The Right Blend of EVA: Consultant Editor's View
11 May 2010FDE’s financial supply chain consultant editor Enrico Camerinelli offers his expert opinion on the Fruttagel story.
The Fruttagel case reiterates the importance of having a common language that bridges the relatively distant worlds of finance and supply chain. Indeed, the ability of corporate managers to build metrics that reflect the impact of operational decisions on financial performance is the starting point. This case tells us it is not the only one, though.
To accomplish a successful initiative, true value resides almost entirely in corporate managers’ ability to build the sub-metrics representing the ramifications of the initial top KPIs, and have them ripple down throughout the entire organisation. This truly provides an ‘operations vs. finance’ gauge reference for those more involved in daily operative tasks (e.g. warehousing, production, shipping, material handling, planning).
Indeed, market research, and this particular case confirms that the higher-level and more synthetic metrics used by senior management must be broken down into detailed and operational KPIs that set the pace of daily company supply chain business processes.
One lesson learned from the Fruttagel case is that the bridge constructed between operations and finance to close the language gap moved from the operational side.
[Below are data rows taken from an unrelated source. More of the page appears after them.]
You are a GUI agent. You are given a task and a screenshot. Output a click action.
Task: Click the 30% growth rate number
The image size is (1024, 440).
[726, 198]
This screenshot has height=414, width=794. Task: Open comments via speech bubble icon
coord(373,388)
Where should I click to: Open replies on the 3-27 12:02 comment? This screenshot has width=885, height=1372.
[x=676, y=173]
This has given confidence to non-financial people to ‘play’ and test the model in all its aspects. Perhaps this has taken a longer journey to fully launch the project, but it has certainly proven successful and could be a good practice for those companies planning to deploy similar initiatives.
Another key takeaway is Fruttagel’s decision to move its first steps using a consolidated and de facto standard reference model: the EVA. This goes to the merit especially of the consulting body Aprile, who refrained from proposing a proprietary model in favour of a tool that can be scalable and replicable in other areas of its client’s supply chain (e.g. suppliers).
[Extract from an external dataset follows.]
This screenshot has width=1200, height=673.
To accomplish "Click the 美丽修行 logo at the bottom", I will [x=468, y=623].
As we read from the article, EVA’s role was to create awareness and common knowledge sharing within the project and with the other company users at large. One of the most significant lessons from this phase comes from observing that the project members worked intensively to identify and select data that was well understood by the company users. The EVA model guidelines have therefore been deployed according to the company’s specifics within a very familiar context to Fruttagel people. Once again, although this selection process must have certainly prolonged the schedule of the implementation plan, it is now possible to develop the project change in a transformational and evolutionary, rather than revolutionary, approach. No one company under the current economic distress can afford a big-bang change.
It becomes evident, by reading how the lifecycle of a project was developed, that the acquaintance with the EVA principles and the initial successes lead Fruttagel to decide on a subsequent, and strategically very relevant, step. Not only did it assess and measure the impact of current operations on its financial results with an EVAbased model, but proactively decided to move further in the construction of the CVA model so that, using the same logic, the CVA has proven instrumental to map the impact of operational investments on the financial “to-be” results.
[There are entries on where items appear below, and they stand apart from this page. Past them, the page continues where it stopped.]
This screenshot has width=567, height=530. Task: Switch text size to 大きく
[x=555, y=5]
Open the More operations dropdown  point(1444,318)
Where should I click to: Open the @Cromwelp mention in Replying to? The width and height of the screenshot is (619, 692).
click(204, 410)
In a dynamically changing market sector with such tight margins and scarce credit lending by financial institutions, the ability to prioritise capital investments by correlating the expected performing operations with the requested financial coverage gives a significant competitive edge.
The relatively short time in which Fruttagel acquired the necessary confidence not only to handle an EVA-based model but, moreover, to create a brand new CVA-based tool, represents the most significant aspect of this evolutionary process.
Enrico Camerinelli is a senior banking analyst at Celent.